:: Problem details ::
Select every line in the data below that contains the string "size" and copy each one. Match upper and lower case exactly.
>>>
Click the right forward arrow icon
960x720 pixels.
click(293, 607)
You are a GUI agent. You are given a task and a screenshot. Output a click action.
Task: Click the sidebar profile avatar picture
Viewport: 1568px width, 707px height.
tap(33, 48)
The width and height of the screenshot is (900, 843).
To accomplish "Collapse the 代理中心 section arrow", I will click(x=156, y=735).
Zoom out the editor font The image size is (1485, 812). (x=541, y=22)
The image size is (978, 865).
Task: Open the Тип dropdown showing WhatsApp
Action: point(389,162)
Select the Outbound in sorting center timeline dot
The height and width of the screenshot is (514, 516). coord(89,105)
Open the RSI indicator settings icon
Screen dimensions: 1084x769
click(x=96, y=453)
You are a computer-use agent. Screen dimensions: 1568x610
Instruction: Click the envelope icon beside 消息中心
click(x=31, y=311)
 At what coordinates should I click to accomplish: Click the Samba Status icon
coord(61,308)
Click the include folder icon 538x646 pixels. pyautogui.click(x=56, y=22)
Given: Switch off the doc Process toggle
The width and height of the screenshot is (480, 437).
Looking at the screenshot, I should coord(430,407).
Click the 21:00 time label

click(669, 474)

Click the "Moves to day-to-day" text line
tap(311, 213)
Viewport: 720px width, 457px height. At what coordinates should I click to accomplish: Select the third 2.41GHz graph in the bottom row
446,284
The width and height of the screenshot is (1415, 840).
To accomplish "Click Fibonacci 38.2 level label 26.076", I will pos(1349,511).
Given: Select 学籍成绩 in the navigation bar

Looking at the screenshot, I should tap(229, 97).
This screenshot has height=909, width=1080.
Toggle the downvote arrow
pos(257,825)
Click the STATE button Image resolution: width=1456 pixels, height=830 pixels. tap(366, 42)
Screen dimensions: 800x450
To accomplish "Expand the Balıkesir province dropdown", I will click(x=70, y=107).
<<<
:: Written solution ::
Zoom out the editor font The image size is (1485, 812). (x=541, y=22)
The image size is (978, 865).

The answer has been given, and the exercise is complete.